Surgeries always carry a risk for infection, which can vary by institution. Of 1,568 patients involved in a study published in October 2010 in the "European Spine Journal," the rate of deep surgical infection following spinal fusion was 2.2 percent. These patients required additional surgical interventions along with treatment with antibiotics. Some L5-S1 fusions also fail to accomplish the objective of reducing instability or pain, although rates vary depending on patient characteristics and surgical techniques. Improved techniques have increased success rates, but according to a review published in April 2009 in "Current Reviews in Musculoskeletal Medicine," fusions fail approximately 10 percent of the time, in some cases requiring repeat surgeries. Whether or not the fusion is technically successful, about 25 percent of patients fail to significantly symptomatically improve following lumbar spine fusion. In cases where bone is harvested from the patient to be used in the fusion, postsurgical pain at the donor site may also occur.
Fusing one part of the spine shifts additional mechanical stress to the next mobile level above or below the fusion. Subsequent accelerated degeneration and instability at the level adjacent to a lumbar fusion is common. A review published in the "Bulletin of the NYU Hospital for Joint Diseases" in 2007 cites a 70 percent rate of adjacent degeneration evident on x-ray within 10 years of lumbar spine fusion.
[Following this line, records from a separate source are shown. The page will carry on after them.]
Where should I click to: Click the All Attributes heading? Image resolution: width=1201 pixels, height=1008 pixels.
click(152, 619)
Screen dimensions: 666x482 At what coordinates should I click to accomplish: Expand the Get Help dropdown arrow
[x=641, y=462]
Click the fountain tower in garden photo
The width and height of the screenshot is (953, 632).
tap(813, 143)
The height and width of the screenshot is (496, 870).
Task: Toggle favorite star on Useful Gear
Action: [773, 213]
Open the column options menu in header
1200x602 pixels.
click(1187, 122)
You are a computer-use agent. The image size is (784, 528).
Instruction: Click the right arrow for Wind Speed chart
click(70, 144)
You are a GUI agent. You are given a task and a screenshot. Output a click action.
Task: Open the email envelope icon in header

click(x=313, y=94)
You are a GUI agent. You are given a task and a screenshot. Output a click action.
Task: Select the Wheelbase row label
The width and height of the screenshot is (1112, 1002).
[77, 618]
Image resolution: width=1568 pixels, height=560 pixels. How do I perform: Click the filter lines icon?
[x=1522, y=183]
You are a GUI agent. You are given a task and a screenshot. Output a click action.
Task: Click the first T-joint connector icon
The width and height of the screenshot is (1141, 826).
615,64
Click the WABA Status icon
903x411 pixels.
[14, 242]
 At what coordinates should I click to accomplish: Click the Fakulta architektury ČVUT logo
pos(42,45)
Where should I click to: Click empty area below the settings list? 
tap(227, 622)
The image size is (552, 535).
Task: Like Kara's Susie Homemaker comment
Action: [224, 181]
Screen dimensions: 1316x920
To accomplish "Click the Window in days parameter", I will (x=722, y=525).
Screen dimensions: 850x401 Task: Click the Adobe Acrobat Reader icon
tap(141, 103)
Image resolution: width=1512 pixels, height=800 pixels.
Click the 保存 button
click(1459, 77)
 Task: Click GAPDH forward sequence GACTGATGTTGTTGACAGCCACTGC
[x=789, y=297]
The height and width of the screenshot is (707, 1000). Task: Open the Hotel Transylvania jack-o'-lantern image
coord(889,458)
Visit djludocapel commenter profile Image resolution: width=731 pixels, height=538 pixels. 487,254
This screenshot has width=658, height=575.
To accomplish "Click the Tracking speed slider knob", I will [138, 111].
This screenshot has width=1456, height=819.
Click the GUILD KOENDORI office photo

According to the review, in spite of the high rates of adjacent degeneration, only about 36 percent become symptomatic and fewer than half of these require further surgical intervention.
Complications with L5-S1 fusions are more likely to occur in the presence of certain known risk factors. Older patients and those with additional health problems such as diabetes or cancer are at greater risk of complications, as are those with bleeding or clotting disorders. Specific to spine surgery, cigarette smoking significantly increases the odds that an attempted fusion will fail. In addition to increasing the odds of a non-union, smoking also increases the likelihood that the patient will be dissatisfied with the outcome of the surgery whether or not the fusion is technically successful.